In these marine fish species, TAGs were mainly concentrated in ECN42, ECN46, and ECN48. In anchovy, these three groups mainly consisted of EPP, MPP, PPO, and PPP, which accounted for 57.92% of the total TAG. In tuna, these three bands occupied up to 74.23% of the total TAG content and DOP, DPP, EPP, PoPP, PPO, and PPP were the chiefly TAG species. In salmon, the ECN42, ECN46, and ECN48 groups were mainly composed of EOO, POO, and OOO, accounting for almost half content of the total TAG. These main TAG molecules were chiefly represented by the combinations of EPA, DHA, oleic, and palmitic acids. Briefly, the ECN48 was the maximum group accounting for almost 30% of total TAG for all three marine fish species. When comparing these marine fish species, in anchovy and tuna, PPO and PPP dominated in the TAG molecules, while in salmon OOO was the predominate TAG species.

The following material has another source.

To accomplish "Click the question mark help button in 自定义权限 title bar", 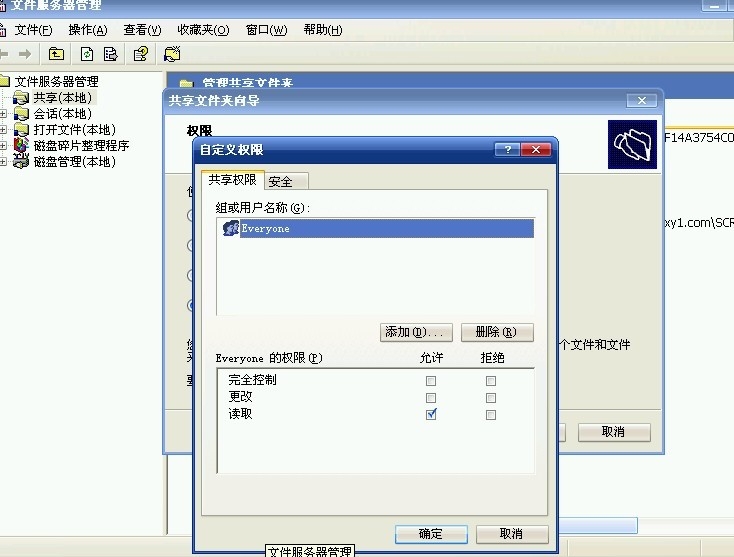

Moreover, the TAGs distribution in each marine fish also has its own characteristics. The representative TAGs in each fish species can be used to distinguish different marine fish oils, as the relative content of them in each fish species was much significantly higher than others, such as MPP in anchovy, DDP, DOP, DPP in tuna, and EOO and OOO in salmon.

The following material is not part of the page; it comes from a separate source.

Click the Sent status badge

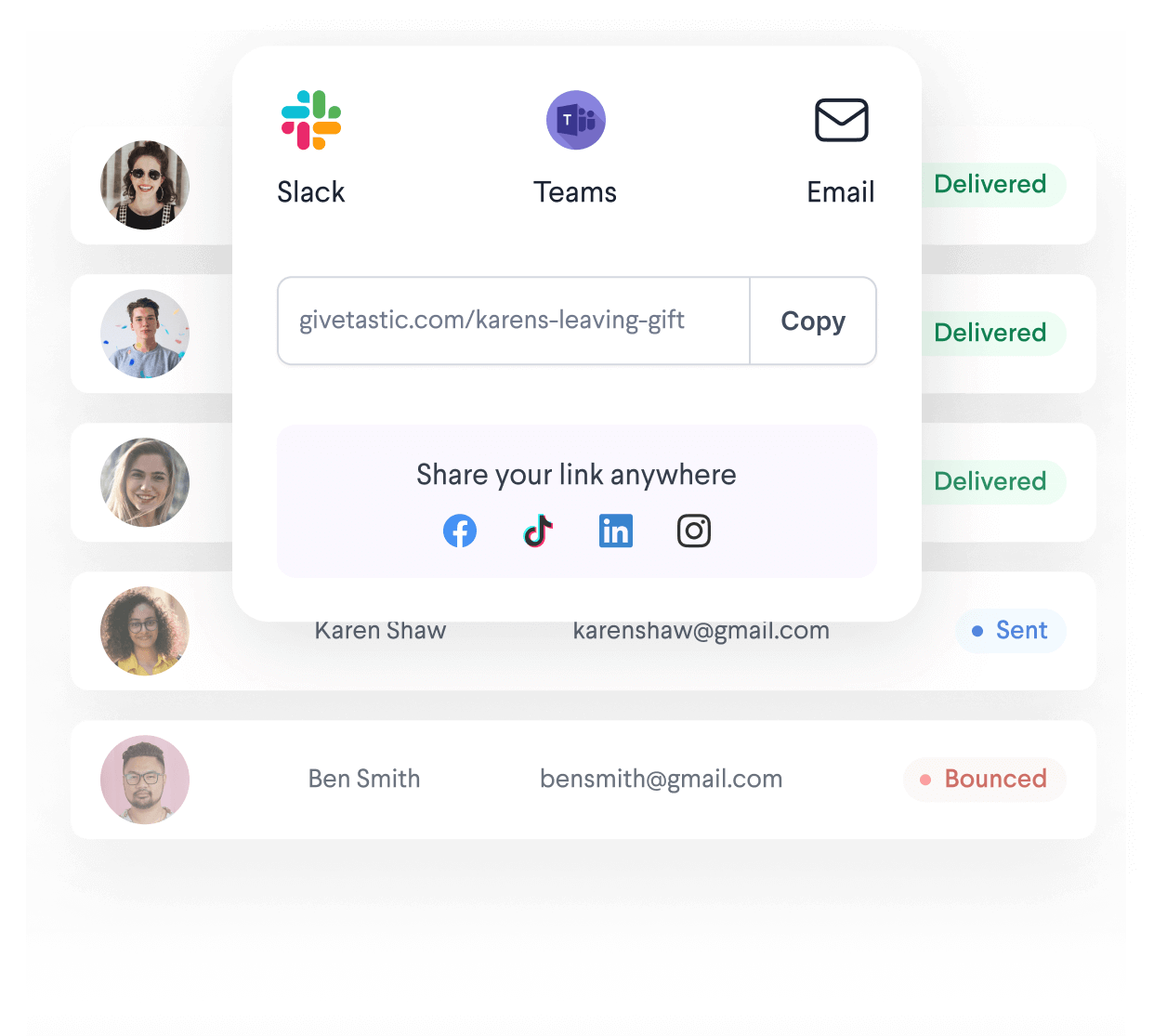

From a comparison of Figures 1 and 2, the TAG distribution within TCN and ECN presented different profiles. Results showed the lower ECN values compared with the higher TCN values, indicating that the most abundant TAGs in marine fish showed a higher unsaturated degree. The reason was that the tissues of marine fish had high concentration of polyunsaturated fatty acids, especially in liver, head, and adipose tissue.

4. Conclusion

In our study, the positional distributions of fatty acids and the TAG molecular species presented in anchovy, tuna, and salmon oils were analyzed, calculated, and discussed in detail. The results showed both similarities and differences among these marine fish species researched. DHA was mainly distributed in the sn-2 position, while EPA was evenly located in the sn-1,3 position of the TAG. The combinations of DOP, DPP, EPP, PoPP, PPO, and PPP were the predominant TAG species. MPP in anchovy, DDP, DOP, DPP in tuna, and EOO and OOO in salmon were the characteristic TAG molecules, which were helpful to differentiate marine fish oils. Furthermore, the data management according to TCN and ECN was firstly applied to classify the TAG molecular species. Results suggested that the ECN42, ECN46, and ECN48 groups were rich in TAGs and were mainly composed of the combination of EPA or DHA with C16:0 or C18:1. Therefore, the data management approach according to TCN and ECN of TAG molecule is useful to display the main features of each oil and generates both differences and similarities among samples to emerge. The lower ECN values compared to the higher TCN values indicated the most abundant TAGs exhibited a higher unsaturated degree. Thus, above all, these findings greatly extend the utilization of marine fish oils in food productions and may have a significant impact on the future development of the fish oil industry.

Conflicts of Interest

The authors declare that they have no conflicts of interest.